On the other hand, John Deere says “our products have been well accepted by customers in India and our investment in this new factory is a direct result of that success,” said Samuel R. Allen, chairman and chief executive officer of Deere & Company in a statement.
John Deere’s first factory in India that will build combines for harvesting was also inaugurated last week. Production is expected to begin later this month at the factory located in Sirhind, west of Chandigarh.
With the addition of the new factory, John Deere’s total installed capacity in India would be in excess of 120,000 units per annum from two manufacturing units.
Mahindra presently has seven tractor making plants in India with two each in China and the US and one in Australia. Its domestic installed capacity is more than double that of John Deere’s. For April to December 2011, total cumulative sales stood at 183,274 units, as compared to 154,265 units for the same period last year, an increase of 19 per cent.

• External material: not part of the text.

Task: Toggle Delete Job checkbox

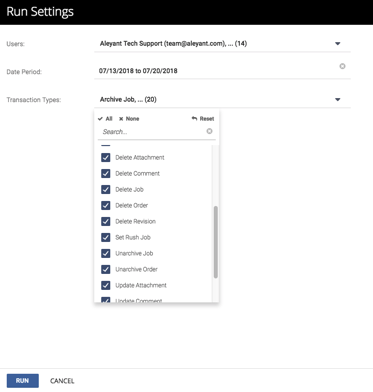Action: coord(106,189)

In addition to tractors, both companies are getting into other farm equipment that falls into the allied category of tractors. These are crop harvesting machinery and rice transplanters, which M&M already sells through its outlets.
“The purpose of offering a range of such allied products is to build brand loyalty, which is very crucial in this sector”, said an executive of a rival tractor making firm.
Mahindra’s tractor range starts at as low as 15 horse power (hp) while the John Deere range in India starts at 35hp. Both companies export to developed markets of the west and the African continent from India.
The reason for the war between the two companies is obvious. The domestic market grew by 20 per cent last year selling 480,377 units as compared to 400,203 units in the previous year. This was on the back of a 31.7 per cent growth in the previous year.
This growth has been fuelled by increasing rural liquidity, better crop realisations through higher minimum support prices and increasing cost and scarcity of farm labour, all of which were further strengthened by a good monsoon and continued government support for agriculture and for rural India.